You can enable them using the `--enable-feature` flag with a comma separated list of features.
They may be enabled by default in future versions.
## Exemplars storage
`--enable-feature=exemplar-storage`
[OpenMetrics](https://github.com/prometheus/OpenMetrics/blob/v1.0.0/specification/OpenMetrics.md#exemplars) introduces the ability for scrape targets to add exemplars to certain metrics. Exemplars are references to data outside of the MetricSet. A common use case are IDs of program traces.
Exemplar storage is implemented as a fixed size circular buffer that stores exemplars in memory for all series. Enabling this feature will enable the storage of exemplars scraped by Prometheus. The config file block [storage](configuration/configuration.md#configuration-file)/[exemplars](configuration/configuration.md#exemplars) can be used to control the size of circular buffer by # of exemplars. An exemplar with just a `trace_id=<jaeger-trace-id>` uses roughly 100 bytes of memory via the in-memory exemplar storage. If the exemplar storage is enabled, we will also append the exemplars to WAL for local persistence (for WAL duration).
## Memory snapshot on shutdown
`--enable-feature=memory-snapshot-on-shutdown`
This takes a snapshot of the chunks that are in memory along with the series information when shutting down and stores it on disk. This will reduce the startup time since the memory state can now be restored with this snapshot
and m-mapped chunks, while a WAL replay from disk is only needed for the parts of the WAL that are not part of the snapshot.
## Extra scrape metrics
`--enable-feature=extra-scrape-metrics`
When enabled, for each instance scrape, Prometheus stores a sample in the following additional time series:
- `scrape_timeout_seconds`. The configured `scrape_timeout` for a target. This allows you to measure each target to find out how close they are to timing out with `scrape_duration_seconds / scrape_timeout_seconds`.

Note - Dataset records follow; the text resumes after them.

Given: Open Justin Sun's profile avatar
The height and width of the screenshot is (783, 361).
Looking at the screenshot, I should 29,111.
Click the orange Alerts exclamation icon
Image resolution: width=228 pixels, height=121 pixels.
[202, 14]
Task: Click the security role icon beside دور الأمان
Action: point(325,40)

- `scrape_sample_limit`. The configured `sample_limit` for a target. This allows you to measure each target
to find out how close they are to reaching the limit with `scrape_samples_post_metric_relabeling / scrape_sample_limit`. Note that `scrape_sample_limit` can be zero if there is no limit configured, which means that the query above can return `+Inf` for targets with no limit (as we divide by zero). If you want to query only for targets that do have a sample limit use this query: `scrape_samples_post_metric_relabeling / (scrape_sample_limit > 0)`.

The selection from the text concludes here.